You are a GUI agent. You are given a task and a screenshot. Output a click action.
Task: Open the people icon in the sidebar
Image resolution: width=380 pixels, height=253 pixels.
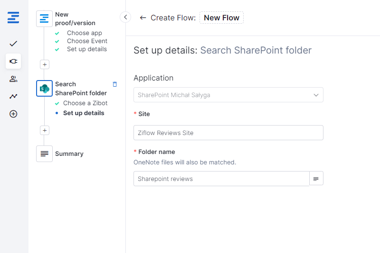pyautogui.click(x=13, y=79)
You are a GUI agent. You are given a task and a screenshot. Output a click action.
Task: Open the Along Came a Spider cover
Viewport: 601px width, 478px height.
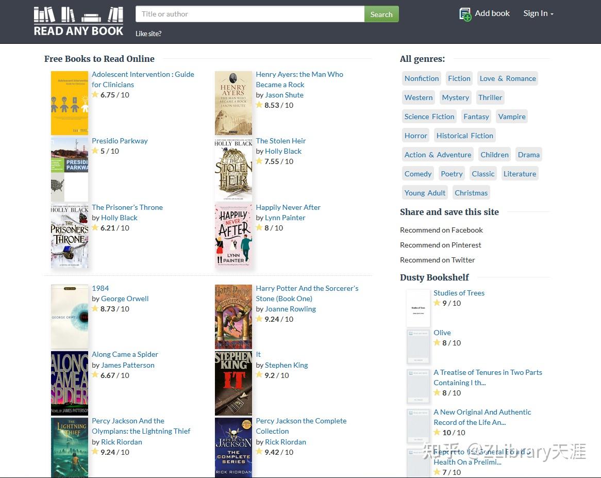pyautogui.click(x=70, y=383)
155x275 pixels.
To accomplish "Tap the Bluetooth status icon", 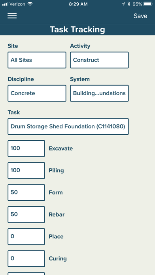I will point(129,4).
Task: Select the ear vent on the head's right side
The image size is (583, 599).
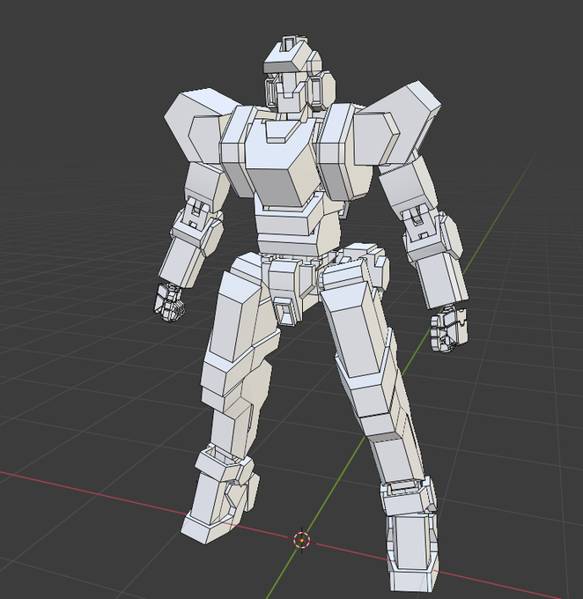Action: 322,89
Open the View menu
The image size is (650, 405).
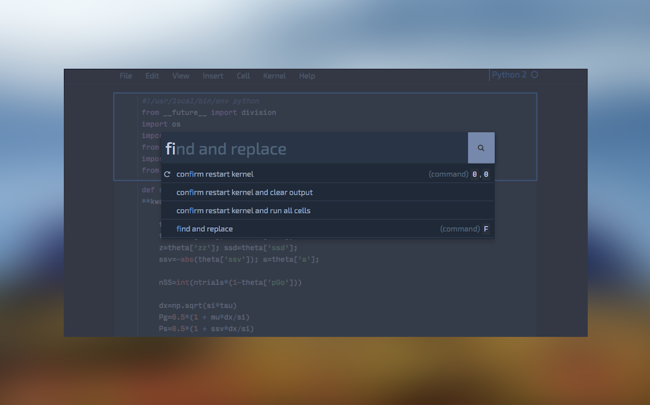(180, 76)
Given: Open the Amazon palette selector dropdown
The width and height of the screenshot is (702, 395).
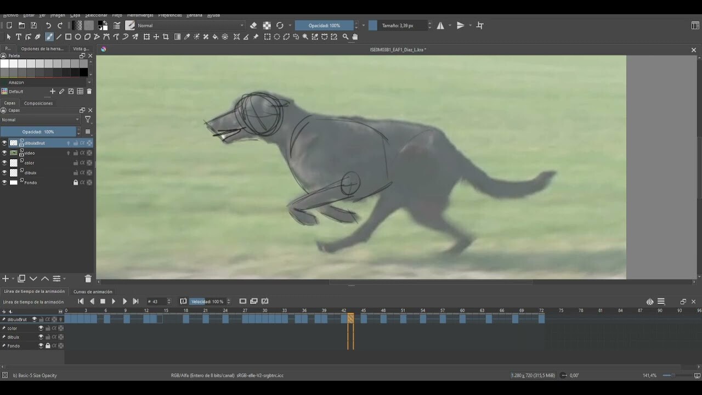Looking at the screenshot, I should (47, 82).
****
What is required » Wherever a line of the material has the word "Open", add it to a tally; give only the final number.

Result of the task » 4